Daarom is het allesbehalve eenvoudig om elke ronde vier keer linksaf te steken, zoals weleens gekscherend wordt gezegd. "We rijden met hoge snelheden en lage downforce. In de kwalificatie stijgt de auto bijna op, omdat we met zulke kleine vleugels rijden."
"In de race is het een ander verhaal. Aan de leiding rijden is best wel makkelijk, maar als je achter iemand rijdt, krijg je last van 'vuile lucht'. Het is erg lastig om dan snelheid te behouden." Ook in de Formule 1 is het zo dat coureurs minder grip hebben als ze in een bocht dicht achter iemand anders rijden.
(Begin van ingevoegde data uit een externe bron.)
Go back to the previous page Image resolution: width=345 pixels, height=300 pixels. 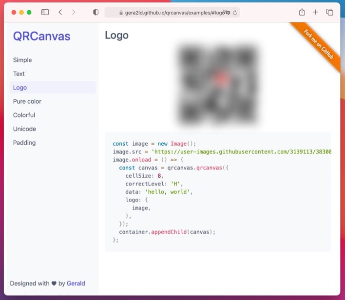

"Je hebt slipstream op het rechte stuk, maar in de bocht heb je zo weinig grip, dat het heel veel techniek en timing vereist om iemand in te halen. Als je een keer van het gas af moet, komen er meteen twee of drie auto's voorbij."
Uiterste precisie is dus vereist, in alle achthonderd bochten die de race kent.
Actiemomenten
Bij elk incident tijdens de race volgt een caution, vergelijkbaar met de safety car in de Formule 1. Een race met zes of meer neutralisaties is zeker niet ongewoon. Tijdens een herstart kunnen coureurs volgens 'VeeKay' het verschil maken, maar ook bij het sparen van brandstof. "Tijdens een lange race zullen rijders daar zeker toe overgaan, dan zal het tempo omlaag gaan."
"Maar na de laatste pitstop, met nog iets van dertig rondjes te gaan, wordt alles opengeschroefd en gaan ze echt tekeer."
Ook de 'massa-pitstops', waarbij iedereen tijdens een neutralisatie tegelijk zijn pitstops maakt, kunnen cruciaal zijn. "Daar gebeurt weleens wat", zegt Van Kalmthout met enig cynisme. Vorig jaar maakte hij een fout bij het wegrijden, waardoor hij een andere rijder raakte en veel tijd verloor. "Die fout maak je een keer en nooit weer."
Van Kalmthout kende afgelopen weekend een kwalificatie met twee gezichten. Op de eerste dag reed hij met 384 kilometer per uur de muur in.
Zijn auto werd op tijd gerepareerd, waardoor Van Kalmthout zich nog plaatste voor de tweede dag, waarop hij de zevende startplek voor zich opeiste. "Dat had niemand verwacht, het was heel vet."
Alleen winnen telt
Van Kalmthout heeft zondag maar één doel. "Zeker bij de Indy 500 telt alleen winnen. Ik denk dat alle 33 rijders winnen als doel hebben."
"We hebben altijd een hele snelle auto gehad op deze baan. Als we de hele race voorin kunnen rijden en dan aanvallen op het einde, dan kan het onze kant op vallen."